Charlie was sure she'd never know and she resented that fact. Eventually, after the war, she'd go back home and her parents would probably already have a man picked out for her, ready and waiting to race her down the aisle and stick her in a kitchen for the rest of her life. It was just the way of things for girls like her, the same as it had been for her mother and her grandmother and back and back and back. Her parents liked each other well enough, this much was true, but they weren't in love or anything. Love was simply too much to ask when you needed a certain amount of money to maintain a lifestyle and a reputation. Her mother had always ensured she had no illusions about that, and Charlie didn't.
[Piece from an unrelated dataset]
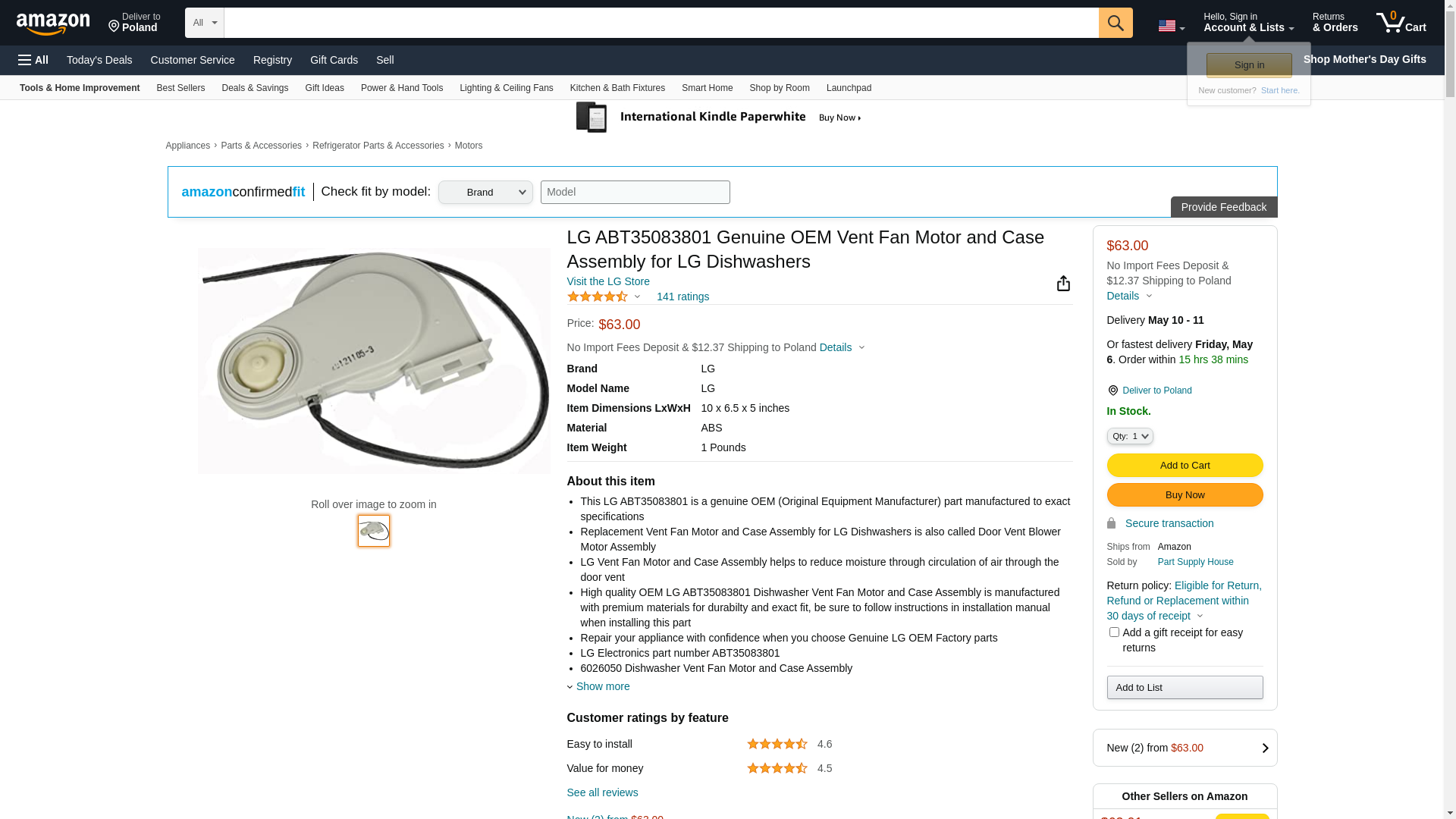
Task: Open the Qty quantity dropdown
Action: coord(1130,436)
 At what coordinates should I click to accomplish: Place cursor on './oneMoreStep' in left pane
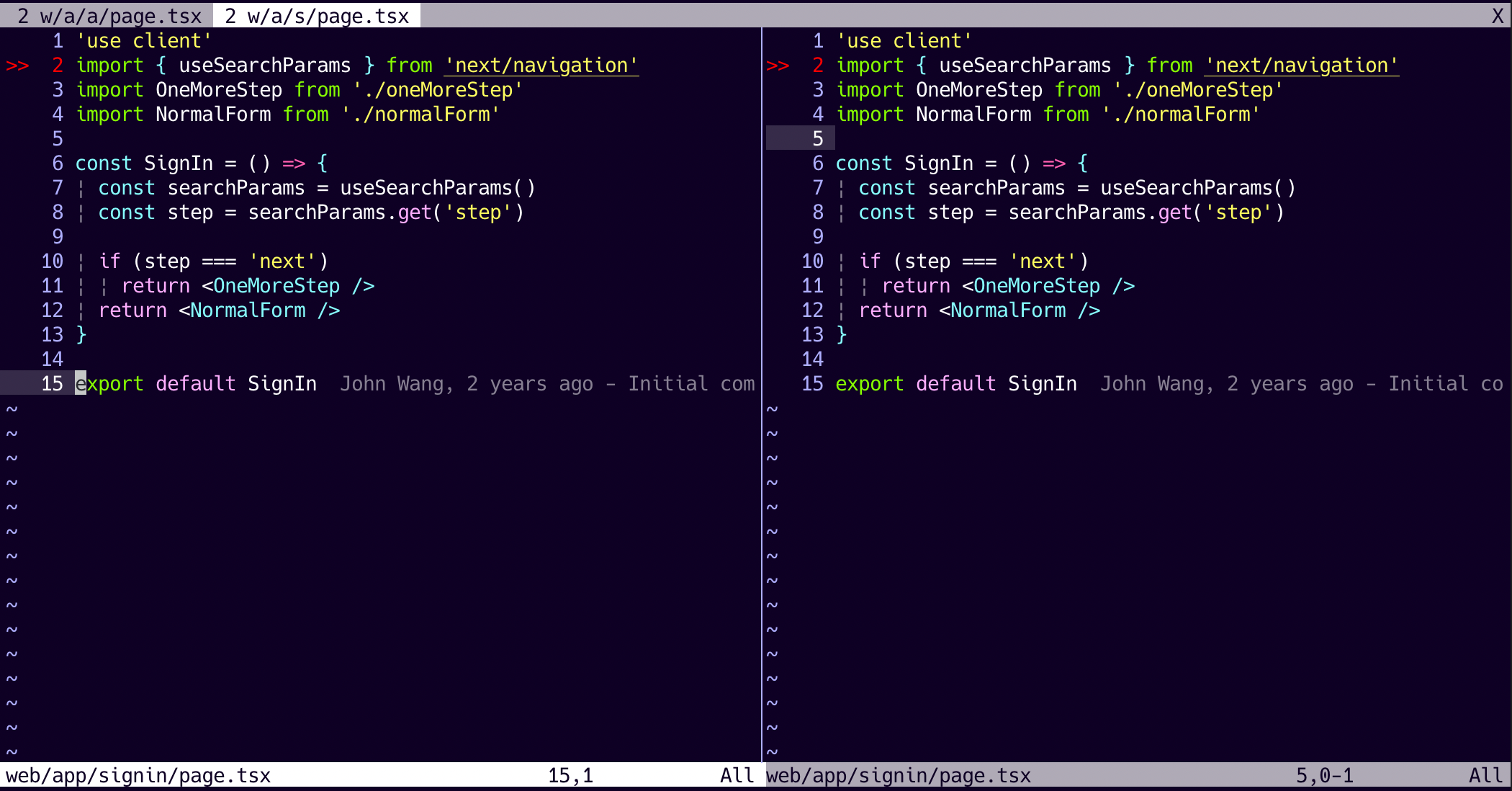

But, secretly, she'd always hoped to fall in love just once. Maybe she wouldn't marry him - she knew only the luckiest people got to marry for true love - but at least she'd be able to say that it had happened. That once upon a time she'd met a boy and fallen head over heels in love with him, and he'd looked at her like she put the stars in the sky.

But this dream faded with every passing day. She didn't know that anyone would ever look at her like that, see her like that. And maybe she just wasn't one of those people who had it in them to fall in love.

"What did Talbert say to you that made you go all glum?" Mabs asked out of nowhere, effectively yanking Charlie out of her reverie. She slid into the seat beside Charlie and all but draped herself over the table, clearly exhausted from dancing and just a little bit tipsy.

Charlie grimaced. She'd thought she'd been subtle about her reaction to his words but clearly she hadn't been. I prefer your freckles. The words made her cringe every time she thought of them. Such a clear dismissal. He didn't think she looked pretty at all.